Could you tell me and others what SOTA means?
Thanks
SOTA means State Of The Art
Keith
Hi Hans, There's something that puzzles me about your classifications. Please consider the attached.
You describe Figure 1 as "pure current feedback." Figure 2 is identical, with the exception of the addition of an ideal attenuator, so it too must be pure current feedback. You identify Figure 3 as employing voltage feedback, and I have added Figure 4 as kind of an amalgam of Figures 2 and 3.
Here's what bothers me: how can the types of feedback in Figures 2 - 4 be different if their inverting input currents are identical?
Attachments
I'm attaching a correction of an error in the definition of the parameter atten which nevertheless did not affect the calculations.
I'd also like to add that feedback literally means feeding a signal back to a destination. In Figures 2 - 4, the "feeds" and the "backs" are identical, so the "feedbacks" are identical, so their types must be identical. The feedback network topologies are different, but not the "feedbacks".
I'd also like to add that feedback literally means feeding a signal back to a destination. In Figures 2 - 4, the "feeds" and the "backs" are identical, so the "feedbacks" are identical, so their types must be identical. The feedback network topologies are different, but not the "feedbacks".
Attachments
Although the inverting input terminal sources and sinks electron current it only sources current. This is based upon the condition that the current mirror as feeding into Rz can only source current.
The direction of electron current at the inverting terminal must match the direction of electron current being sourced from the current mirror. This is necessary for the device to function. Another way of looking at it is to say that because the current mirror cannot sink current, neither can the inverting terminal.
This can be seen in the absence of resistor Rg when unit current 1i is being sourced across Rf, as always causing Vin to be higher than V Out.
Current sinking, occurs into ground through Rg, whereupon difference currents between unit current 1i and i2 appear across the feedback resistor Rg as thereupon supporting voltage gain. i2 must be greater than 1i for this to occur.
ffor,
I am stating what is understood by the professional engineering community and academia - not just repeating myself.
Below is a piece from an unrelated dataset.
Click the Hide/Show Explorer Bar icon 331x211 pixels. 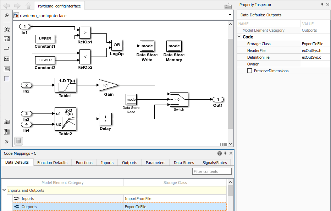coord(7,15)
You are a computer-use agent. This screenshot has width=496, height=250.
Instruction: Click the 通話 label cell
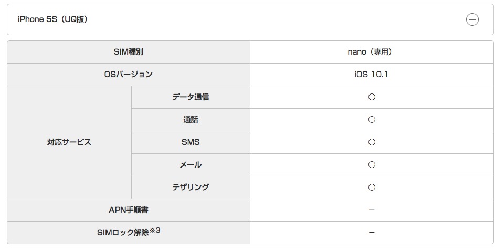[x=191, y=120]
These devices (of with, cumulatively, billions have been made) work flawlessly applying the concept and the mathematics of current feedback. This must be correct since I am not hearing that things are not working all over the pace - like video systems, T&M, telecoms etc which is where CFA's are used a lot. Is it possible that everyone got is completely wrong over the last c. 30 years with these devices? That all the errors in application fortuitously cancelled out so that the correct operation always resulted?
It is incumbent upon you to prove that this CFA approach is wrong, and that the correct approach is to treat it as a VFA. Thus far you have not shown that, despite many people trying to show you why your approach (or Moo Koo, or K. Aylward et al) is flawed. Look up 'Russell's teapot' for why it is up to you to prove your assertion, and not the other way around.
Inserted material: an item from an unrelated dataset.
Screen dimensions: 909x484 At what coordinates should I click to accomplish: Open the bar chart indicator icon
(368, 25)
Re the resistor values for CFA assuming a narrow range - here's a thought experiment for you: Take a VFA with a gain of 10 in the non-inverting mode - for simplicity. Maintaining the 1:9 feedback network ratio, you can safely change the absolute values of the feedback network by 3 or 4 orders of magnitude (more if you have a JFET input amplifier) and still have an operational circuit. You cannot do that with a CFA because if the values are too low it will cease to operate and the same will apply when the values are too high.
Ergo, if the feedback resistor values in a CFA are confined to a narrow operating range for correct operation, it cannot just be a voltage divider action of the feedback network that determines the operating modality.
I am stating what is understood by the professional engineering community and academia - not just repeating myself. These devices (of with, cumulatively, billions have been made) work flawlessly applying the concept and the mathematics of current feedback. This must be correct since I am not hearing that things are not working all over the pace - like video systems, T&M, telecoms etc which is where CFA's are used a lot. Is it possible that everyone got is completely wrong over the last c. 30 years with these devices? That all the errors in application fortuitously cancelled out so that the correct operation always resulted?
It is incumbent upon you to prove that this CFA approach is wrong, and that the correct approach is to treat it as a VFA. Thus far you have not shown that, despite many people trying to show you why your approach (or Moo Koo, or K. Aylward et al) is flawed. Look up 'Russell's teapot' for why it is up to you to prove your assertion, and not the other way around.
Re the resistor values for CFA assuming a narrow range - here's a thought experiment for you: Take a VFA with a gain of 10 in the non-inverting mode - for simplicity. Maintaining the 1:9 feedback network ratio, you can safely change the absolute values of the feedback network by 3 or 4 orders of magnitude (more if you have a JFET input amplifier) and still have an operational circuit. You cannot do that with a CFA because if the values are too low it will cease to operate and the same will apply when the values are too high.
Ergo, if the feedback resistor values in a CFA are confined to a narrow operating range for correct operation, it cannot just be a voltage divider action of the feedback network that determines the operating modality.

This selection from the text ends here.